<a id='toc'></a>
# Creating the Train and Test Sets
Here we create the final train and test sets ready for predictive modelling.

1. [Setting up the Environment](#envir)
1. [Loading Data Post Correlation Analysis](#load)
1. [Split into Train and Test Sets](#split)
1. [Imputing Missing Values from Training Set](#impute)
1. [Standard Scaling](#standard)
1. [Dropping SK_ID_CURR and TARGET Attributes](#drop)
1. [Saving the Train and Test Sets](#save)

<a id='envir'></a>
# 1. Setting up the Environment

[Return](#toc)

In [1]:
import numpy as np
import pandas as pd
from numpy import nan as NaN
from sklearn.model_selection import train_test_split
from sklearn.preprocessing import Imputer, StandardScaler
#from sklearn.linear_model import LogisticRegression
#from sklearn.metrics import roc_auc_score, roc_curve, auc, accuracy_score, confusion_matrix
#from sklearn.model_selection import KFold
#import matplotlib.pyplot as plt
#import seaborn as sns
#import os
import warnings
warnings.filterwarnings('ignore')
pd.options.display.max_rows = 200
pd.options.display.max_columns = 200
#%matplotlib inline

<a id='load'></a>
# 2. Loading Data Post Correlation Analysis

[Return](#toc)

In [2]:
# Read in the data post correlation analysis
path = 'C:/Users/X/Documents/A_Documents/Cap_Data/CSV'
app = pd.read_csv(path + '/app_less_corr/app_less_corr.csv')
print('Shape of dataframe ' + str(app.shape))

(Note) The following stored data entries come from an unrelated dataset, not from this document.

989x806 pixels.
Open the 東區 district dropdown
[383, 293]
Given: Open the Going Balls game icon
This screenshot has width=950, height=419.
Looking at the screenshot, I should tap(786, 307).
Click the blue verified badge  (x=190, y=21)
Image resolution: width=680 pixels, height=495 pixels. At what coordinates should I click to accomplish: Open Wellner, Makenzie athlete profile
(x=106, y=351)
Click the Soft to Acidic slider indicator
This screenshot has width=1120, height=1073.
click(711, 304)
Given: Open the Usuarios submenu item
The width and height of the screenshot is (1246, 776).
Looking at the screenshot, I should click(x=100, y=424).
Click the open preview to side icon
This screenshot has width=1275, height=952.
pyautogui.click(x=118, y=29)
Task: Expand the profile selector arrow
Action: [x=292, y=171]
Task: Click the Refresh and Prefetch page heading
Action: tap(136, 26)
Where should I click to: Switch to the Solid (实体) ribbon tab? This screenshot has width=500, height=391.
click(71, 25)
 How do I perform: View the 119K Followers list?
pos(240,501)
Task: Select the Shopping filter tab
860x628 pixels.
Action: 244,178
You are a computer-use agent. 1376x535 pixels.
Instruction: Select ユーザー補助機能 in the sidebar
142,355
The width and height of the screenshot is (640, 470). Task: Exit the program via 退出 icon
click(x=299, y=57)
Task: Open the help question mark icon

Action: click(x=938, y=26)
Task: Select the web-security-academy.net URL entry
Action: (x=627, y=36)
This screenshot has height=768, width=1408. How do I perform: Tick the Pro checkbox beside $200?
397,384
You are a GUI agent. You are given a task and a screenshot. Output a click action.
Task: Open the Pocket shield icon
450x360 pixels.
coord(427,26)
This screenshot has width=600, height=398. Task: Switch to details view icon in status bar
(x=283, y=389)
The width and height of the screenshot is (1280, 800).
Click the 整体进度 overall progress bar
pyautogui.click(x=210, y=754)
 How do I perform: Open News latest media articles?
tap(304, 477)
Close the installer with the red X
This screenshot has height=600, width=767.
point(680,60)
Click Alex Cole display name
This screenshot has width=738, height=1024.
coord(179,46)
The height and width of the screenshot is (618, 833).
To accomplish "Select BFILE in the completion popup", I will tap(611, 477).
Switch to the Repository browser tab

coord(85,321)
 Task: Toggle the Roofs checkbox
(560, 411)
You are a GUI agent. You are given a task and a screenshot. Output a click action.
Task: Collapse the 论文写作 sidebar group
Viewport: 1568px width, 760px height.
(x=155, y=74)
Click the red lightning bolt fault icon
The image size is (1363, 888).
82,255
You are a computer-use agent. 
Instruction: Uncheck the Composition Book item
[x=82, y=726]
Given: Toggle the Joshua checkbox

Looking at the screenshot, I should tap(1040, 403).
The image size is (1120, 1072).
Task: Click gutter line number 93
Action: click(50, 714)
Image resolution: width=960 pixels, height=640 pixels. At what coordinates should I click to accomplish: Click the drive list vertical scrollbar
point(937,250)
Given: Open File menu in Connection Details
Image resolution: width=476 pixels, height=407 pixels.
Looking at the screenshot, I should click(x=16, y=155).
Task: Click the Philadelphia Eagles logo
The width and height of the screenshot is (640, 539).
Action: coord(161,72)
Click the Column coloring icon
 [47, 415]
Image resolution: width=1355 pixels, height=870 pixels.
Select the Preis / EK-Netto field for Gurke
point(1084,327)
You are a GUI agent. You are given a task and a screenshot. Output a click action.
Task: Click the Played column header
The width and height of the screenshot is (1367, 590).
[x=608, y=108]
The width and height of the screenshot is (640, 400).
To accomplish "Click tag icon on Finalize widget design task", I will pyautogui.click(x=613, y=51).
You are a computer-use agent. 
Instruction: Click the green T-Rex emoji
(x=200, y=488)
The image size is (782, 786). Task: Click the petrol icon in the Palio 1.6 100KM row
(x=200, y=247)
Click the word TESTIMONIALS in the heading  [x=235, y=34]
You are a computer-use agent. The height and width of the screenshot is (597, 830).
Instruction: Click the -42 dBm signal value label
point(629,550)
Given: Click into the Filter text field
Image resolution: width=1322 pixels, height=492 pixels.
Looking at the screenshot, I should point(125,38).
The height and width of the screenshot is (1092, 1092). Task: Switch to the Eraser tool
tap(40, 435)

Shape of dataframe (307511, 261)


<a id='split'></a>
# 3. Split into Train and Test Sets

[Return](#toc)

In [3]:
# Spliting the data in train and test sets on a stratified basis around the TARGET attribute
# random_state = 777 is used to ensure we consistently get the same train and test sets
train_set, test_set = train_test_split(app, test_size=0.3, random_state=777, stratify=app['TARGET'])

In [4]:
# A quick check of the stratification
print('Training Set:')
print(train_set['TARGET'].value_counts()/len(train_set))
print('\nTesting Set:')
print(test_set['TARGET'].value_counts()/len(test_set))

Training Set:
0    0.919273
1    0.080727
Name: TARGET, dtype: float64

Testing Set:
0    0.919266
1    0.080734
Name: TARGET, dtype: float64


In [5]:
# Just checking that we do actually get consistent train/test splits
#tr = pd.read_csv(path + '/train_test_IDs/train_IDs.csv')
#te = pd.read_csv(path + '/train_test_IDs/test_IDs.csv')

In [6]:
# Should be zero
#sum(~(np.sort(tr['SK_ID_CURR'].values) == np.sort(train_set['SK_ID_CURR'].values)))

In [7]:
# Should be zero
#sum(~(np.sort(te['SK_ID_CURR'].values) == np.sort(test_set['SK_ID_CURR'].values)))

In [8]:
# Copying the TARGET attribute to make label sets
train_labels = train_set[['TARGET']].copy()
test_labels = test_set[['TARGET']].copy()

<a id='impute'></a>
# 4. Imputing Missing Values from Training Set

[Return](#toc)

In [9]:
# Training the imputer on the training set ONLY
imputer = Imputer(strategy="median")
imputer.fit(train_set)

# Running the imputer across trian_set and test_set
train_set = imputer.transform(train_set)
test_set = imputer.transform(test_set)

<a id='standard'></a>
# 5. Standard Scaling

[Return](#toc)

In [10]:
# Create the scaler
scaler = StandardScaler()

# Training the scaler on the training set ONLY
scaler.fit(train_set)

# Running the scaler across the the training and test sets
train_set = scaler.transform(train_set)
test_set = scaler.transform(test_set)

In [11]:
print('train_set: {}'.format(train_set.shape))
print('test_set: {}'.format(test_set.shape))

train_set: (215257, 261)
test_set: (92254, 261)


<a id='drop'></a>
# 6. Dropping SK_ID_CURR and TARGET Attributes

[Return](#toc)

In [12]:
# Converting back to dataframes. Not really required but keeps the data tidy.
train_set = pd.DataFrame(train_set, columns=app.columns)
test_set = pd.DataFrame(test_set, columns=app.columns)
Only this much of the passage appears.